The CEO of LifeLock, company that swears they can prevent (or at least respond) to identity theft for consumers, had his identity stolen. If you recall, this is the same company that drove around in a large truck with Todd Davis’ social security number on it.
Todd Davis, flaunting his social security card on his Web site.
Apparently a number of people have taken him up on his challenge, to compromise his identity. A line of credit ($500) was issued to a thief in his name among driver licenses in other states. While these are small compromises, they are compromises nonetheless.
Todd was notified via a collector seeking payment on the then-default loan in Texas. Lifelock’s service failed to detect it and notify him. He told the AP that ‘flimsy mechanisms’ allowed that to happen. Mind you, those mechanisms are exactly what the company claims will protect their consumers.
Personally, I believe LifeLock is an unnecessary and deceitful service since it gives consumers a false sense of security (as evident above) and they are charging money for ID Theft alerts that consumers can already place on their credit file for free with the credit bureaus.

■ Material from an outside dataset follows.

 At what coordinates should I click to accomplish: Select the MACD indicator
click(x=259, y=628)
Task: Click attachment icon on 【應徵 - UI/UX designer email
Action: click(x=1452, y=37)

Consumers looking for a service to protect their identity should simply be aware of how they manage their personal information and acknowledge the risks when using legacy technology. For instance, I never use Checks, ever. The fraud protection Visa and many other cards offer are superb. Additionally, I shred my old statements and have even migrated to electronic statements due to the possibility of US Mail theft. The Federal Trade Commission has put together a pretty strong campaign to educate consumers about how to prevent ID theft, too.